## START RECORDS FOR THE TASK

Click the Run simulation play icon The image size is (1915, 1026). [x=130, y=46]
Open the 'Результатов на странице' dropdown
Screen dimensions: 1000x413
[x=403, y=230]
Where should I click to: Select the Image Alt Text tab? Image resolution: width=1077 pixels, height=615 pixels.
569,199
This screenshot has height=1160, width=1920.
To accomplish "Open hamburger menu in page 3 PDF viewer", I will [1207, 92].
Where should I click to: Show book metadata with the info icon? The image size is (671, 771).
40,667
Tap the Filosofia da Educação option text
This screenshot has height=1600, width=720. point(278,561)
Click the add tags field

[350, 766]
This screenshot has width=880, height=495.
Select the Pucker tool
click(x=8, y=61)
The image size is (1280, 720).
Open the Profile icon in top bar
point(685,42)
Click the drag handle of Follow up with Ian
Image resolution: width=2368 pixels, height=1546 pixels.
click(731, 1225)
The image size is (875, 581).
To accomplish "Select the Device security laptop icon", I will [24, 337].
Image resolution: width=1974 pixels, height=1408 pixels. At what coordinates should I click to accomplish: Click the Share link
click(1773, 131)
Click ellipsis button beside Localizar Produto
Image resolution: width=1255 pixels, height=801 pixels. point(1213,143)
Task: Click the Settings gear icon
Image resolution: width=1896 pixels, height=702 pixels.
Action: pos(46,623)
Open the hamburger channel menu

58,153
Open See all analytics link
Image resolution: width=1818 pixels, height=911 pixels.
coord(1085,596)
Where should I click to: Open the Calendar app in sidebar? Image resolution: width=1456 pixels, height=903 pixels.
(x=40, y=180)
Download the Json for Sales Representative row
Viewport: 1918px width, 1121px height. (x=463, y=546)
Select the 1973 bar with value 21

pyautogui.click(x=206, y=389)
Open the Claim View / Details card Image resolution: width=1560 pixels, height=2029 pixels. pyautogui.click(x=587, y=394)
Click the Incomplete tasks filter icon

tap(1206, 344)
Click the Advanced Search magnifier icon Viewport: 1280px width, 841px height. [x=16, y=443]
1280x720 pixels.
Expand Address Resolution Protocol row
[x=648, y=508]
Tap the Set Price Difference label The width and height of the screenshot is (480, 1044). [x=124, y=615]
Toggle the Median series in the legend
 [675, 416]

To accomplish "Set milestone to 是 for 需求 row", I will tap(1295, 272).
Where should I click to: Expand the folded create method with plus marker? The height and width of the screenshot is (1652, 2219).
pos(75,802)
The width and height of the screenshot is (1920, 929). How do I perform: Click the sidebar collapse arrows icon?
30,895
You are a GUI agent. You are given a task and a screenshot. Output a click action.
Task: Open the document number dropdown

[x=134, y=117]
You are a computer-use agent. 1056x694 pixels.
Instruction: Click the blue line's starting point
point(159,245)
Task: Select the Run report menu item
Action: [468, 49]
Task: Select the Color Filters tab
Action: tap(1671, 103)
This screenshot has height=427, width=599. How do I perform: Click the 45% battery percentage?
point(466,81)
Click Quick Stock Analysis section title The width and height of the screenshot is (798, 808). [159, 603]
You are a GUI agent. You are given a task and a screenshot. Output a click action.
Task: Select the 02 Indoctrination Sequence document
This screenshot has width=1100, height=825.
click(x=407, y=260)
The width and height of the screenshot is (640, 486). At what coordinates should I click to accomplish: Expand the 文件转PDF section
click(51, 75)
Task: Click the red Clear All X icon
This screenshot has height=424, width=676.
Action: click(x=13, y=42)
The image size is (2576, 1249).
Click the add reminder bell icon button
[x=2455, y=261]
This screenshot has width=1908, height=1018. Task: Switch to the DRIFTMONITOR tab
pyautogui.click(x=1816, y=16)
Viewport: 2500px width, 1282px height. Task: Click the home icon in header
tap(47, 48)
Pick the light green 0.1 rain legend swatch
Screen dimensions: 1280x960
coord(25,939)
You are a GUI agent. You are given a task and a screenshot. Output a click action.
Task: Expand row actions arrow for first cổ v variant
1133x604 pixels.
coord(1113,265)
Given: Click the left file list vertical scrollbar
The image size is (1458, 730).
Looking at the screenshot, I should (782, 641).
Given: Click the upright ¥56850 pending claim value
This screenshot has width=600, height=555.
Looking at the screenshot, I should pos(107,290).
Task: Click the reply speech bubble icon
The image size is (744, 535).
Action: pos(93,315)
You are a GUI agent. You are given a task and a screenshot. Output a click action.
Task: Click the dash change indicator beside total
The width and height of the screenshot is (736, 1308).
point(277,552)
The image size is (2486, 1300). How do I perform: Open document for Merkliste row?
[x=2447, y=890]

## END RECORDS FOR THE TASK

In the entries above, swap each "The image size is" for "The screenshot size is" and write the lines out again, leaving everything else as it is.

Click the Run simulation play icon The screenshot size is (1915, 1026). [x=130, y=46]
Open the 'Результатов на странице' dropdown
Screen dimensions: 1000x413
[x=403, y=230]
Where should I click to: Select the Image Alt Text tab? Image resolution: width=1077 pixels, height=615 pixels.
569,199
This screenshot has height=1160, width=1920.
To accomplish "Open hamburger menu in page 3 PDF viewer", I will [1207, 92].
Where should I click to: Show book metadata with the info icon? The screenshot size is (671, 771).
40,667
Tap the Filosofia da Educação option text
This screenshot has height=1600, width=720. point(278,561)
Click the add tags field

[350, 766]
This screenshot has width=880, height=495.
Select the Pucker tool
click(x=8, y=61)
The screenshot size is (1280, 720).
Open the Profile icon in top bar
point(685,42)
Click the drag handle of Follow up with Ian
Image resolution: width=2368 pixels, height=1546 pixels.
click(731, 1225)
The screenshot size is (875, 581).
To accomplish "Select the Device security laptop icon", I will [24, 337].
Image resolution: width=1974 pixels, height=1408 pixels. At what coordinates should I click to accomplish: Click the Share link
click(1773, 131)
Click ellipsis button beside Localizar Produto
Image resolution: width=1255 pixels, height=801 pixels. point(1213,143)
Task: Click the Settings gear icon
Image resolution: width=1896 pixels, height=702 pixels.
Action: pos(46,623)
Open the hamburger channel menu

58,153
Open See all analytics link
Image resolution: width=1818 pixels, height=911 pixels.
coord(1085,596)
Where should I click to: Open the Calendar app in sidebar? Image resolution: width=1456 pixels, height=903 pixels.
(x=40, y=180)
Download the Json for Sales Representative row
Viewport: 1918px width, 1121px height. (x=463, y=546)
Select the 1973 bar with value 21

pyautogui.click(x=206, y=389)
Open the Claim View / Details card Image resolution: width=1560 pixels, height=2029 pixels. pyautogui.click(x=587, y=394)
Click the Incomplete tasks filter icon

tap(1206, 344)
Click the Advanced Search magnifier icon Viewport: 1280px width, 841px height. [x=16, y=443]
1280x720 pixels.
Expand Address Resolution Protocol row
[x=648, y=508]
Tap the Set Price Difference label The width and height of the screenshot is (480, 1044). [x=124, y=615]
Toggle the Median series in the legend
 [675, 416]

To accomplish "Set milestone to 是 for 需求 row", I will tap(1295, 272).
Where should I click to: Expand the folded create method with plus marker? The height and width of the screenshot is (1652, 2219).
pos(75,802)
The width and height of the screenshot is (1920, 929). How do I perform: Click the sidebar collapse arrows icon?
30,895
You are a GUI agent. You are given a task and a screenshot. Output a click action.
Task: Open the document number dropdown

[x=134, y=117]
You are a computer-use agent. 1056x694 pixels.
Instruction: Click the blue line's starting point
point(159,245)
Task: Select the Run report menu item
Action: [468, 49]
Task: Select the Color Filters tab
Action: tap(1671, 103)
This screenshot has height=427, width=599. How do I perform: Click the 45% battery percentage?
point(466,81)
Click Quick Stock Analysis section title The width and height of the screenshot is (798, 808). [159, 603]
You are a GUI agent. You are given a task and a screenshot. Output a click action.
Task: Select the 02 Indoctrination Sequence document
This screenshot has width=1100, height=825.
click(x=407, y=260)
The width and height of the screenshot is (640, 486). At what coordinates should I click to accomplish: Expand the 文件转PDF section
click(51, 75)
Task: Click the red Clear All X icon
This screenshot has height=424, width=676.
Action: click(x=13, y=42)
The screenshot size is (2576, 1249).
Click the add reminder bell icon button
[x=2455, y=261]
This screenshot has width=1908, height=1018. Task: Switch to the DRIFTMONITOR tab
pyautogui.click(x=1816, y=16)
Viewport: 2500px width, 1282px height. Task: Click the home icon in header
tap(47, 48)
Pick the light green 0.1 rain legend swatch
Screen dimensions: 1280x960
coord(25,939)
You are a GUI agent. You are given a task and a screenshot. Output a click action.
Task: Expand row actions arrow for first cổ v variant
1133x604 pixels.
coord(1113,265)
Given: Click the left file list vertical scrollbar
The screenshot size is (1458, 730).
Looking at the screenshot, I should (782, 641).
Given: Click the upright ¥56850 pending claim value
This screenshot has width=600, height=555.
Looking at the screenshot, I should pos(107,290).
Task: Click the reply speech bubble icon
The screenshot size is (744, 535).
Action: pos(93,315)
You are a GUI agent. You are given a task and a screenshot. Output a click action.
Task: Click the dash change indicator beside total
The width and height of the screenshot is (736, 1308).
point(277,552)
The screenshot size is (2486, 1300). How do I perform: Open document for Merkliste row?
[x=2447, y=890]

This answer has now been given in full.